Political change often follows a change in consciousness; the process of defamiliarisation through which things we once accepted as fine, or hated but believed were immutable, gain sufficient criticism as to become suddenly absurd. There is nothing like the shock registered by young children today when apprised of banished norms of the recent past – smoking on planes, women needing a man to co-sign for a credit card – to remind us how quickly universal assumptions can change. Among the list of gross things that, at present, still induce widespread shrugs are relationships between adult men and teenage girls. You wonder what it would take to make that taboo, too.

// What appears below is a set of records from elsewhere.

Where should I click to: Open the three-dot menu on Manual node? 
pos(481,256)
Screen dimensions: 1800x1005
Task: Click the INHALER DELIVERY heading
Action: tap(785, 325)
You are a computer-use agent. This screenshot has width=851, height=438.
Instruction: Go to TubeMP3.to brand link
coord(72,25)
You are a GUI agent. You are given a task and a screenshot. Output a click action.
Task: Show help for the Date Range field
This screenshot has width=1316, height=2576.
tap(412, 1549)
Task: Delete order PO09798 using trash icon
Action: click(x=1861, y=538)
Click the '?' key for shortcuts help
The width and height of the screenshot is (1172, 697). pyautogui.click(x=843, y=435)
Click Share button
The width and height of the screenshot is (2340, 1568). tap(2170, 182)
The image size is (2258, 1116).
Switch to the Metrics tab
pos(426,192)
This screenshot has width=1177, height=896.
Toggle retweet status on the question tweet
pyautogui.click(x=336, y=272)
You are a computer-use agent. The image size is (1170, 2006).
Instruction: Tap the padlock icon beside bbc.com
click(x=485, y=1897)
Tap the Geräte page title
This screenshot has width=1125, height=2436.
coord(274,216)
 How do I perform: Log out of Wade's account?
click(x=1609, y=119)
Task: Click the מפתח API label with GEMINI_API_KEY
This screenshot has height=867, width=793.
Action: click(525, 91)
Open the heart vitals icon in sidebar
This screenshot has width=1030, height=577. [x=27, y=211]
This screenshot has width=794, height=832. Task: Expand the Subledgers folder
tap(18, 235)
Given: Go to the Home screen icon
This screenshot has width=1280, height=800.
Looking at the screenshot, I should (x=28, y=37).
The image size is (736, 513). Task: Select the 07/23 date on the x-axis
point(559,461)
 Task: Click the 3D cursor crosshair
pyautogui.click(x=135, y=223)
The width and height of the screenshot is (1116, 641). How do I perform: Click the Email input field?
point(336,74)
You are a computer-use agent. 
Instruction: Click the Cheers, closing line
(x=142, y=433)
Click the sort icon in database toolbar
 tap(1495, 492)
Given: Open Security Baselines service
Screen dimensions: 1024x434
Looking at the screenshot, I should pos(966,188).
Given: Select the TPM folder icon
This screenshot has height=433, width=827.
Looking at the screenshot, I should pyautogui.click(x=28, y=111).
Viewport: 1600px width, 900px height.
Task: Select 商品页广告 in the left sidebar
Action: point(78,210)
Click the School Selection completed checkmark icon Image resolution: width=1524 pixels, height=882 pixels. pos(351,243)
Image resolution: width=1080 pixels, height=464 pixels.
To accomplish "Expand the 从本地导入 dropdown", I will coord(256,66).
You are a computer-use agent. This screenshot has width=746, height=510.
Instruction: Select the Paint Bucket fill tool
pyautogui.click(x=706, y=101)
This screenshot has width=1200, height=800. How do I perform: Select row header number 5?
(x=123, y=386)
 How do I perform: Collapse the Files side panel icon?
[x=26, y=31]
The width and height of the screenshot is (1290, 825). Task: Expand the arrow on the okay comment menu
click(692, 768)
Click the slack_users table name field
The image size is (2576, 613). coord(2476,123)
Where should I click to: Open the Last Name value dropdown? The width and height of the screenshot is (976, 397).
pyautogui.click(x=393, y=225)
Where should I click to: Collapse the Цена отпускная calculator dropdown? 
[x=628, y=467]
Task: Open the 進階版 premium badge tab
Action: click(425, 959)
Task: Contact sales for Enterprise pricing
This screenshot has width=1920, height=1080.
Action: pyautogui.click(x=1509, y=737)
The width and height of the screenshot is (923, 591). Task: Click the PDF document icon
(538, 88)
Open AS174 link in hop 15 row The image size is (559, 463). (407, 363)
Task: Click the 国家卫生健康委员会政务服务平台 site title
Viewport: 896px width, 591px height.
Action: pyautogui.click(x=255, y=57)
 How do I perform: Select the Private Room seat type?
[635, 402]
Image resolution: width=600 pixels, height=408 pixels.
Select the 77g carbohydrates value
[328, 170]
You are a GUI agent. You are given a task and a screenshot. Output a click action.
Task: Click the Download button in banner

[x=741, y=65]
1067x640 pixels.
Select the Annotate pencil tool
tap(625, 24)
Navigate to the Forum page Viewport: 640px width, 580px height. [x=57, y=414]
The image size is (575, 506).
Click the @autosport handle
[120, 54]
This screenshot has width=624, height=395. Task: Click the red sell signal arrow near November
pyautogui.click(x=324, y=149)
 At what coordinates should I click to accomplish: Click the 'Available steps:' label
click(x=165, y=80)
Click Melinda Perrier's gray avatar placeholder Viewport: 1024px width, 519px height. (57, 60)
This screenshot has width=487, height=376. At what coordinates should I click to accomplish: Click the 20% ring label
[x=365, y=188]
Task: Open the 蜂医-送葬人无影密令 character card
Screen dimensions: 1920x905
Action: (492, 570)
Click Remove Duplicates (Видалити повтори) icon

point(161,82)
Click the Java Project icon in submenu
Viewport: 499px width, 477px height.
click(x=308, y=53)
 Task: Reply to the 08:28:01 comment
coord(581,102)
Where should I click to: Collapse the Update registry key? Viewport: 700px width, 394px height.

Calls for new laws around the age of consent in the UK, which is set at 16, came this week in the wake of the Russell Brand revelations, and were made in the first instance by one of his alleged victims, known as “Alice”. In an interview with BBC Radio 4’s Woman’s Hour, Alice, who alleges she was sexually assaulted by Brand when she was 16 and he was in his 30s in an otherwise largely consensual relationship, suggested revisiting the consent laws to recognise that men “dating” girls in their teens entails a power imbalance that she considers to be abusive.
She suggested “staggered ages of consent”, in which “individuals between the ages of 16 and 18 can have relations with people within that same age bracket” but not older. In the wake of the interview, Jayne Butler, CEO of Rape Crisis England and Wales, told the Guardian that one way of doing this might be to look at extending current laws banning relationships between, for example, adult teachers and their teenage students, which remain in place even when the teenager is over 16.
It seems to me unlikely that these suggestions are anywhere close to being taken seriously at the level of the law. It hardly matters. Raising them in public, particularly in the wake of a scandal such as that around Brand, is helpful in denormalising a widely held assumption that old and middle-aged men chasing schoolgirls for sex is OK. Not just OK, in fact, but in line with the natural order of things and still able to trigger vague boasting rights.
There are so many instances of this kind of thing happening. To wit, photos of Bill Wyman (who dated teenager Mandy Smith when he was in his 40s) inevitably circulated this week, as did those of R Kelly (who married Aaliyah when she was 15 and he was 27). A lawsuit for sexual assault of a minor was brought against Steven Tyler of Aerosmith earlier this year, who in his own memoir described being in his late 20s with a girlfriend in her mid-teens whose “parents fell in love with me, signed a paper over for me to have custody, so I wouldn’t get arrested if I took her out of state. I took her on tour with me.” Tyler denies the allegations. Even good old Jerry Seinfeld, that legendary nice guy, dated a 17-year-old schoolgirl when he was 38, without raising much of an eyebrow.
People get off on all sorts of creepy things; it is no one’s business to judge. Given what we know about grooming, however, what remains depressing about the adult man/teenage girl dynamic is how resistant it is to the view that it’s creepy at all. When stories such as Russell Brand’s blow up, a lot of women I know flip the sexes and try to imagine pursuing a relationship with a 16-year-old boy, responding in the first instance, inevitably, with hysterical laughter, because, eeew!
And in the second – while glancing in the direction of Brand and men like him, irrespective of whether their behaviour is perfectly legal – with “what the hell is wrong with you?”